Le référentiel de la construction de la Nouvelle-Calédonie entrera en vigueur au 1er juillet 2020. L’aboutissement d’un vaste "chantier" mené en étroite collaboration avec les professionnels du secteur, que Vaimu’a Muliava, membre du gouvernement en charge des constructions publiques, du logement et de l’urbanisme, a souhaité présenter.

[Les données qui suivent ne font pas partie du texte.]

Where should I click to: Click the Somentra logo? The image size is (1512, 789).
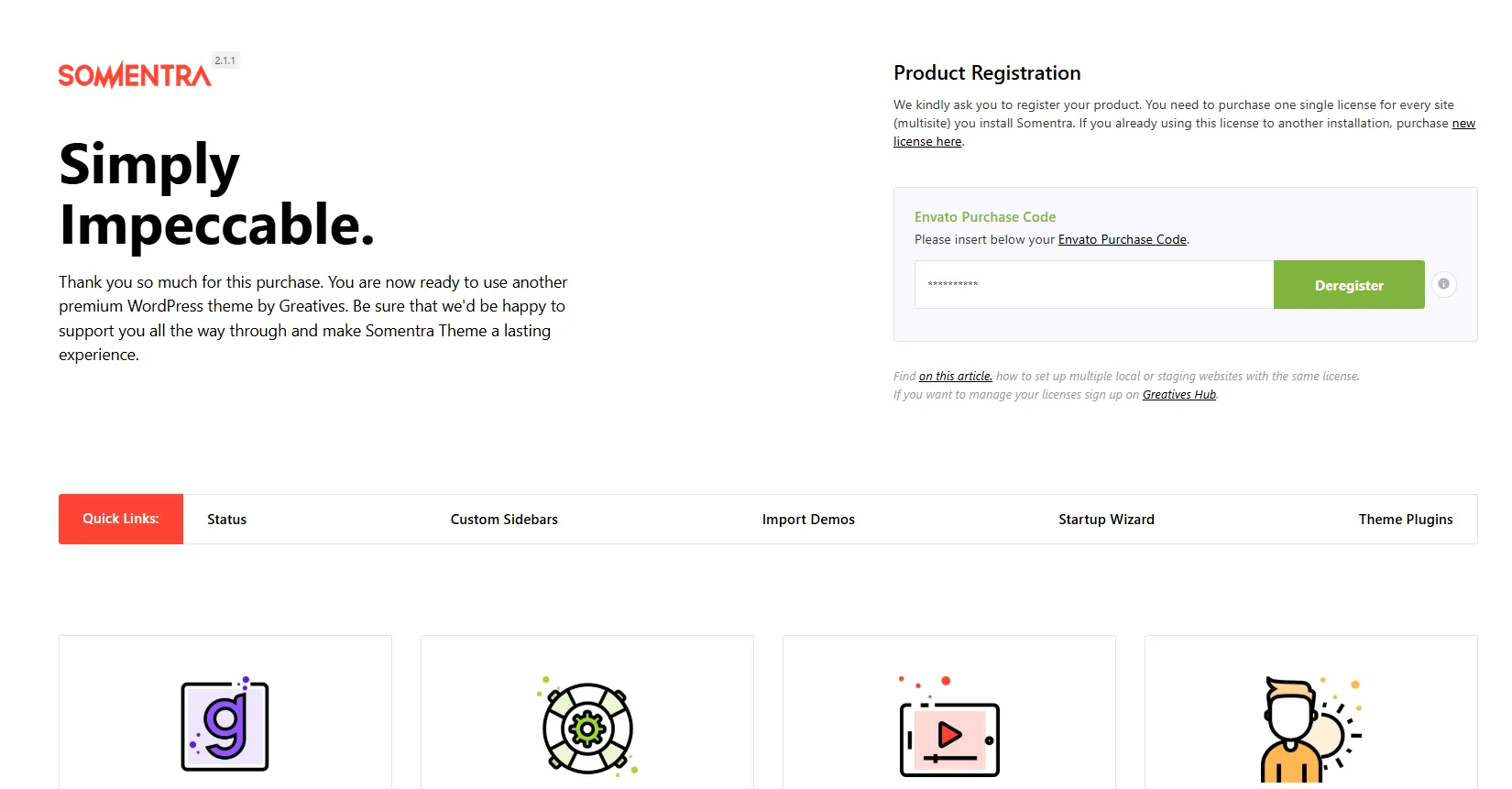pos(135,75)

Des entreprises du bâtiment aux consommateurs en passant par les maîtres d’œuvre et les assureurs, un bel échantillon des contributeurs à la réforme du secteur de la construction entourait Vaimu’a Muliava à l’occasion de ce point d’étape. Le membre du gouvernement a d’abord salué la méthode de co-construction, impulsée en 2016 par son prédécesseur Bernard Deladrière, et qu’il a poursuivie aux côtés de Yoann Lecourieux, chargé du secteur des assurances. « Ce travail pose les bases d’un système vertueux. Il s’adresse au client final en le sécurisant dans ses projets de construction, tout en structurant la filière et en faisant monter en compétences chacun des acteurs », assure Vaimu’a Muliava, chargé notamment des constructions publiques, du logement et de l’urbanisme.

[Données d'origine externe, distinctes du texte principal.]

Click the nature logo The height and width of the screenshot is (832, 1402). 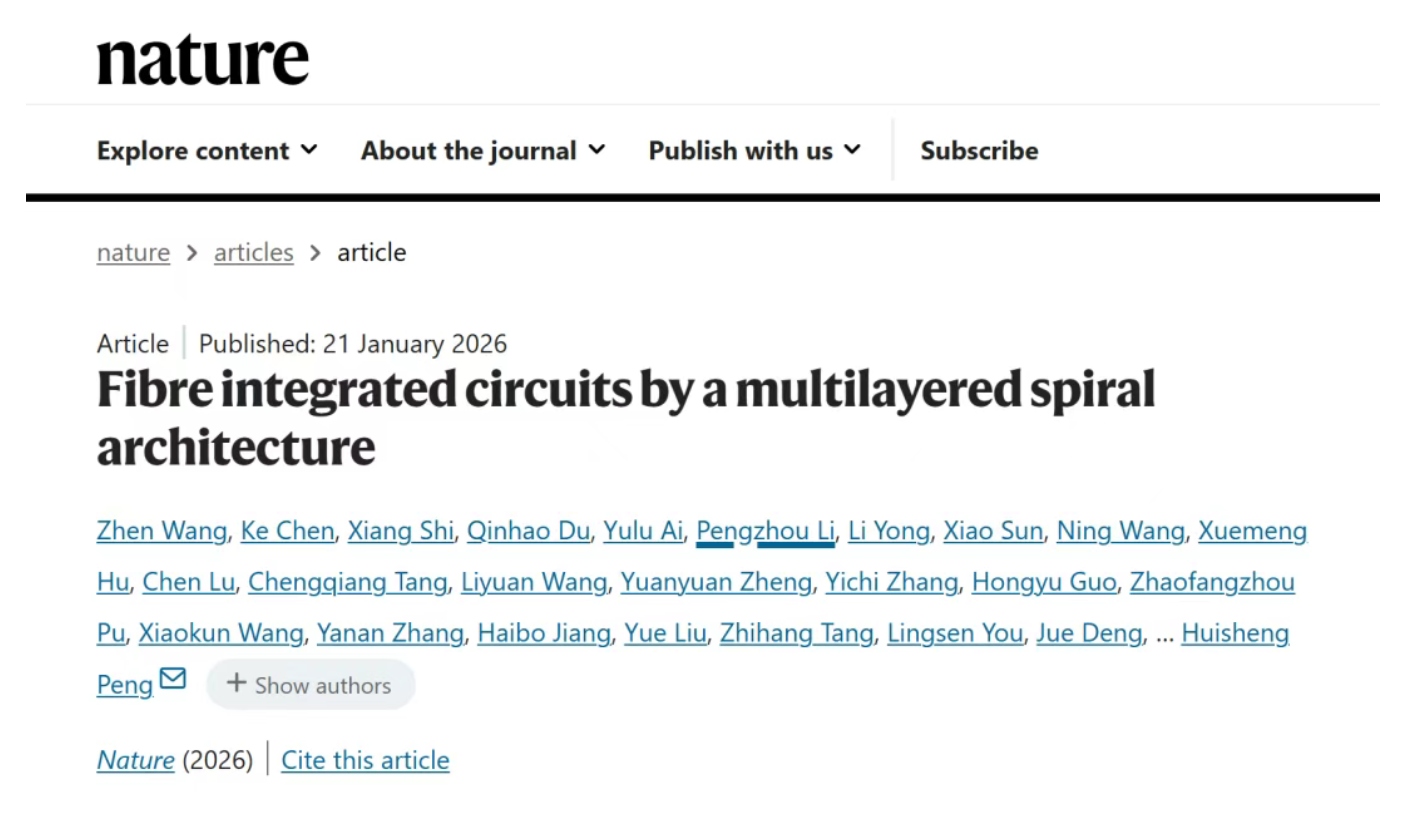[202, 60]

Agrément des matériaux et procédés de construction

Créé par les professionnels pour les professionnels, le référentiel de la construction de la Nouvelle-Calédonie (RCNC) est comparable à un signe de qualité : il garantit la conformité d’un produit ou d’un procédé de construction. En pratique, le RCNC consiste en une liste de normes françaises et européennes, mais aussi en des procédures de certification pour les produits locaux ou importés en dehors du périmètre normatif. Un système sur mesure et adapté à l’environnement calédonien. Mais aussi une belle occasion pour des matériaux locaux tels que le béton de terre de suivre le chemin du pinus, le premier produit calédonien à avoir été agréé pour la construction. Pour mettre en œuvre ce référentiel, la Nouvelle-Calédonie va soutenir la montée en compétences des laboratoires locaux de contrôle et d’essai, et conclure des partenariats avec des laboratoires néo-zélandais et australiens. Les acteurs de l’industrie de transformation, ainsi que les importateurs, se préparent d’ores et déjà à sa mise en œuvre.

Une réforme globale

Pour mieux encadrer le secteur de la construction, plusieurs textes ont été adoptés l’année dernière et plus récemment par le Congrès, « tous à l’unanimité », s’est félicité Vaimu’a Muliava. En premier lieu, ils mettent en place une assurance obligatoire pour les clients qui font bâtir, ainsi que pour les professionnels de la construction (garantie décennale). De plus, la qualification professionnelle est devenue indispensable pour qu’un constructeur puisse être assuré. « Nous sommes très satisfaits car il était difficile de travailler avec ce vide juridique. Les constructeurs ont besoin de redorer leur image. Nous accompagnerons la mise en œuvre de ces textes », assure Silvio Pontoni, président de la fédération du BTP, tandis que pour Emmanuel Roche, président du comité des sociétés d’assurance, « sécurité » et « qualité » sont les deux termes qui qualifient le mieux cette réforme.